Your assignment: Repeat exactly the line with "This screenshot has width=509, height=288." and each line after it to the end of the data below; pictures stay out.
- - - - -
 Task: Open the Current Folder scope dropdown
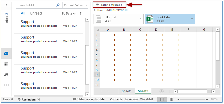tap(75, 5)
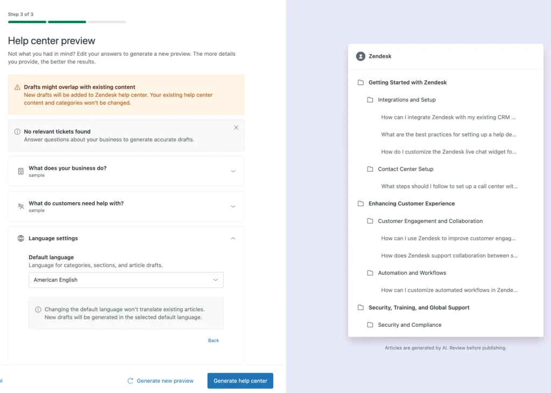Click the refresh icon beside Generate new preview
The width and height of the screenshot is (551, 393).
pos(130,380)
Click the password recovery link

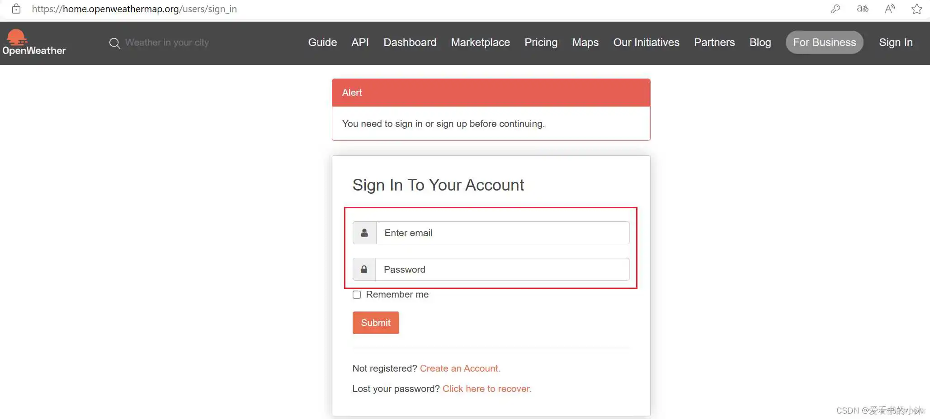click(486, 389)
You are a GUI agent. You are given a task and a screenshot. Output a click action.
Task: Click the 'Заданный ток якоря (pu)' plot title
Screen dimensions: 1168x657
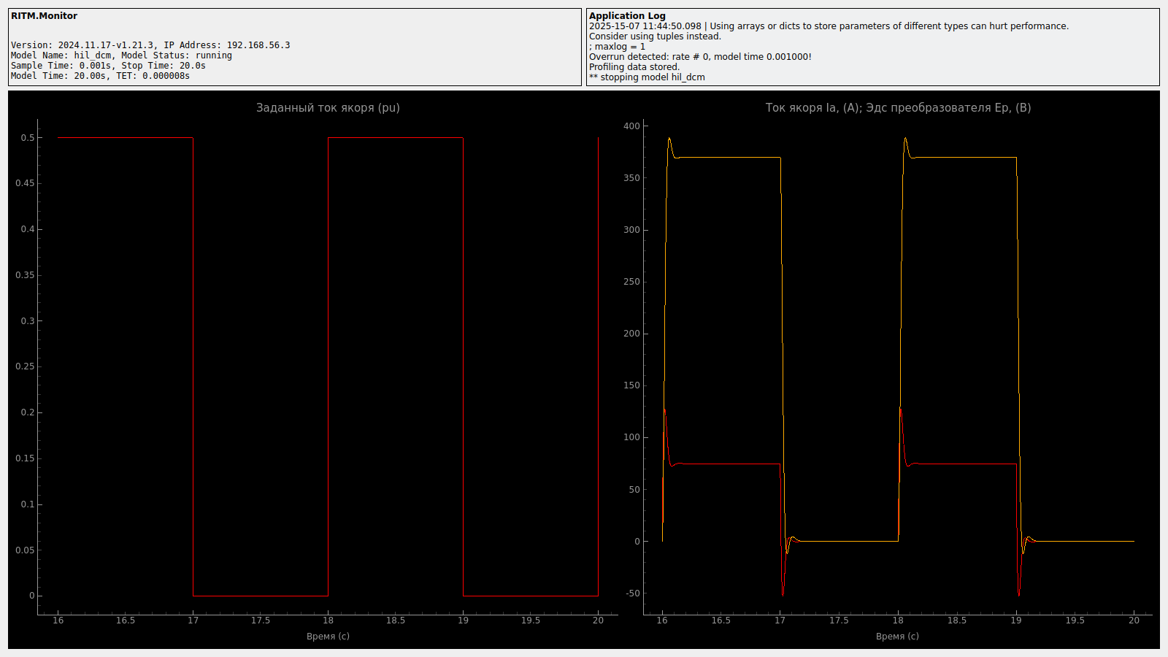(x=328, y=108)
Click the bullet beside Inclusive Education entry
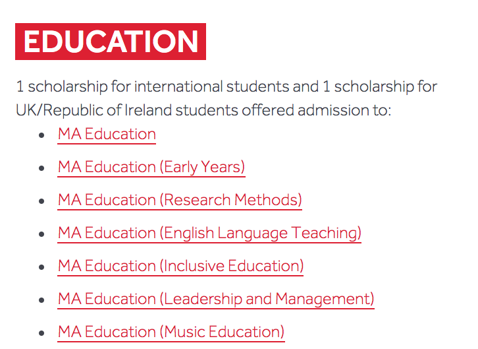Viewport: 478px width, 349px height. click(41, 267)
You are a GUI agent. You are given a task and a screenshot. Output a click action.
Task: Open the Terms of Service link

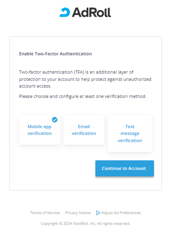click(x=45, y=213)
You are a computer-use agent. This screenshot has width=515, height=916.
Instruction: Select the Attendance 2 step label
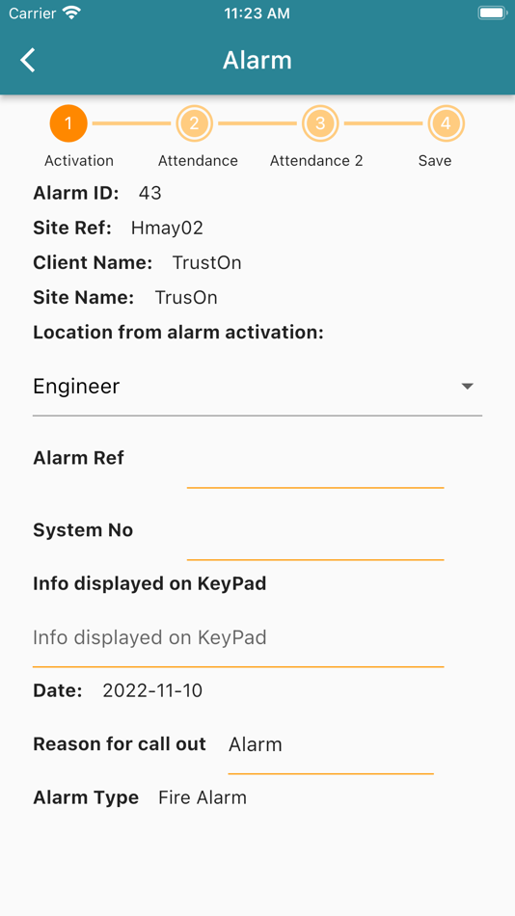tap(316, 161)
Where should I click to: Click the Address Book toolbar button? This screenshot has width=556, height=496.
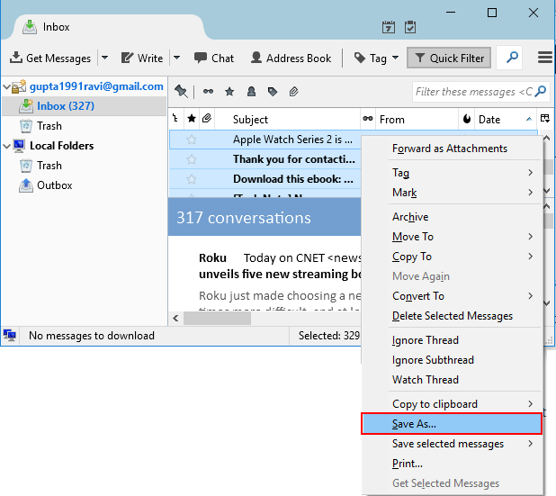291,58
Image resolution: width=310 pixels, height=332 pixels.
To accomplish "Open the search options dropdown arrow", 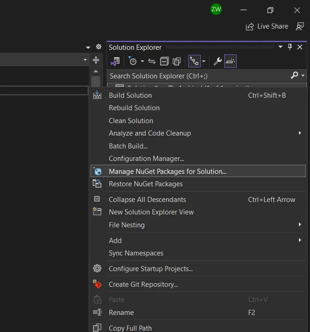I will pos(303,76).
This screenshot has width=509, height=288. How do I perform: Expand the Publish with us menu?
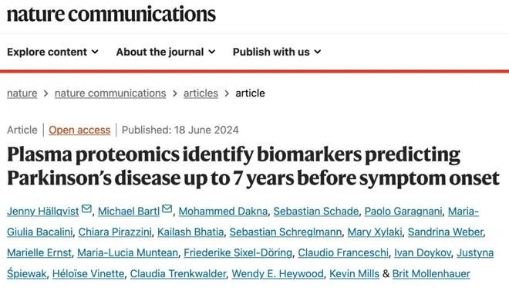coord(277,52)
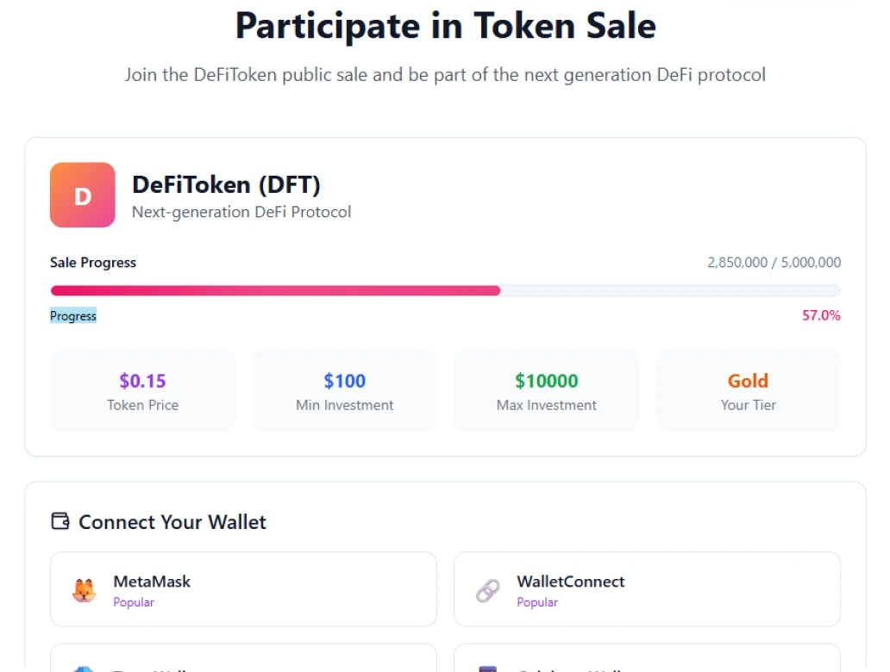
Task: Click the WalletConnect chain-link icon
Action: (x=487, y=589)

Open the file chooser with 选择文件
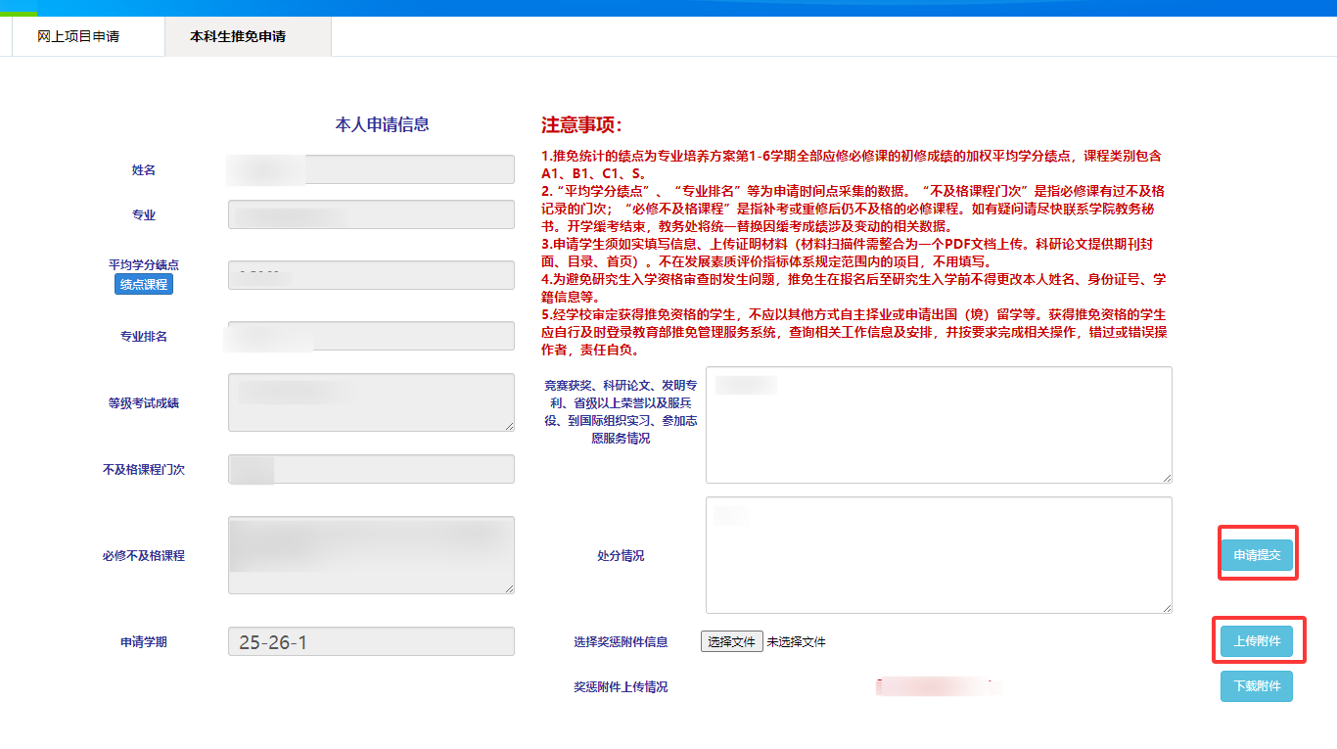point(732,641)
- - - - -
Response area:
This screenshot has width=509, height=288. How do I perform: Expand the Publish with us menu?
coord(277,52)
Task: Click the WalletConnect chain-link icon
Action: (x=487, y=589)

Open the file chooser with 选择文件
point(732,641)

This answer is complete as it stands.